**ACTION REQUISE:**
Recopiez le passage du texte fourni en commençant à « La FHF a demandé l'abaissement, voire » et en terminant à « Élisabeth Guigou ? », en substituant « taxe d'apprentissage » à « taxe sur les salaires ».

**TEXTE FOURNI:**
La FHF a demandé l'abaissement, voire la suppression de la taxe sur les salaires pour financer les 35 heures dans ces établissements. Que vous a répondu Élisabeth Guigou ?

La FHF a en effet proposé la suppression de la taxe sur les salaires, qui pourrait être assortie de l'assujettissement à un taux faible de TVA. Nous pensons que cette mesure est la seule qui permette de ne pas accroître la charge financière des résidents et de leurs familles dans le secteur social et médicosocial. Cependant, le ministère de l'Emploi et de la Solidarité nous a donné une réponse négative. Il craint une contagion avec le secteur bancaire.

Beaucoup s'interrogent sur le fonctionnement du compte épargne temps. Avez-vous eu des précisions à ce sujet ?

Le compte épargne temps est très attendu dans les établissements, tant du point de vue des agents que de la direction. C'est une innovation qui doit nous permettre d'ajuster la différence entre la diminution du temps de travail par agent et le nombre de postes alloués par les ARH. À ce sujet, la FHF a demandé la création de 50 000 postes, mais le ministère ne veut plus revenir sur ce point... Donc, le CET sera la seule variable d'ajustement. Le ministère nous a promis que le projet de décret passerait en Conseil supérieur de la fonction publique hospitalière à la mi-février. Pour l'instant, nous n'avons pas encore de précisions à ce sujet, car les projets sont souvent remaniés. Ce que nous avons demandé au ministère, c'est la création et l'abondement d'un fonds de gestion du CET qui pourrait être confié à la Caisse des dépôts et consignation, à l'instar du fonds pour l'emploi hospitalier. À ce sujet, Élisabeth Guigou nous a répondu que le financement du CET serait fait en 2003, sous la forme de la création d'un fonds mutualisé alimenté par une cotisation des établissements.

Autre sujet d'inquiétude, les astreintes et les permanences sur place ?

Pour les astreintes, tout a été réglementé, le décret est paru. Et cela ne nous paraît pas poser de problèmes. En ce qui concerne les permanences à l'établissement, les choses sont beaucoup plus compliquées. Je sais qu'il y a une étude, en ce moment, qui est menée par le ministère. Mais je ne peux pas vous en dire plus, je n'ai pas connaissance des éléments.

Avec toutes ces attentes, la tension sociale dans les établissements ne risque pas de s'atténuer...

**DONNÉES FOURNIES:**

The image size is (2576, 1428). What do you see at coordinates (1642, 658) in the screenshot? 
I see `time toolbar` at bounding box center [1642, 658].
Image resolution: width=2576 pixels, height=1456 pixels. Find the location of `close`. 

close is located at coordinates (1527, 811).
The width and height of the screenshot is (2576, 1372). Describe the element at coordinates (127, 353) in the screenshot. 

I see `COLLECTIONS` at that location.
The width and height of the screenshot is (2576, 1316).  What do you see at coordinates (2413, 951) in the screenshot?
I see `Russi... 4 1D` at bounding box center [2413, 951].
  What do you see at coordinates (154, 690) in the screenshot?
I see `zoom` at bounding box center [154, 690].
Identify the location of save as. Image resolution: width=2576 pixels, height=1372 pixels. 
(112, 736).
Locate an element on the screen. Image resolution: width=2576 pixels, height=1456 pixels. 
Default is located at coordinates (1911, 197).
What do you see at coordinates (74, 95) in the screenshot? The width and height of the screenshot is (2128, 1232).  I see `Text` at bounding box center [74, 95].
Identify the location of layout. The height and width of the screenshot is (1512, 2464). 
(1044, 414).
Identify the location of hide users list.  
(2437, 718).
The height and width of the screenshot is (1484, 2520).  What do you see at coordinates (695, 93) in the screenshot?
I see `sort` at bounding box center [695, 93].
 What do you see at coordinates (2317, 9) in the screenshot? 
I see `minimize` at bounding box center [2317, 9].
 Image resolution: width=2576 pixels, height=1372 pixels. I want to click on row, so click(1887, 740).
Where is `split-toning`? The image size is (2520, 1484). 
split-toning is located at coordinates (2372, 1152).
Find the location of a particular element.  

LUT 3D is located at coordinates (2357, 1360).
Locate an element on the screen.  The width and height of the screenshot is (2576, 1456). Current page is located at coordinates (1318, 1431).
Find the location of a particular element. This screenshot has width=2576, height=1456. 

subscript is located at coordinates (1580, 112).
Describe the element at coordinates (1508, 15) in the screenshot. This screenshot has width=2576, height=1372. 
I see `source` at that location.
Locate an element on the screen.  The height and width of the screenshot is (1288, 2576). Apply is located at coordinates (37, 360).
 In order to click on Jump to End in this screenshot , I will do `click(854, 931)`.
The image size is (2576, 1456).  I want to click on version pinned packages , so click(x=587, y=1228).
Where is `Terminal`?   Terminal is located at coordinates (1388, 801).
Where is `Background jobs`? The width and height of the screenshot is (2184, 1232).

**SOLUTION PROPOSÉE:**
La FHF a demandé l'abaissement, voire la suppression de la taxe d'apprentissage pour financer les 35 heures dans ces établissements. Que vous a répondu Élisabeth Guigou ?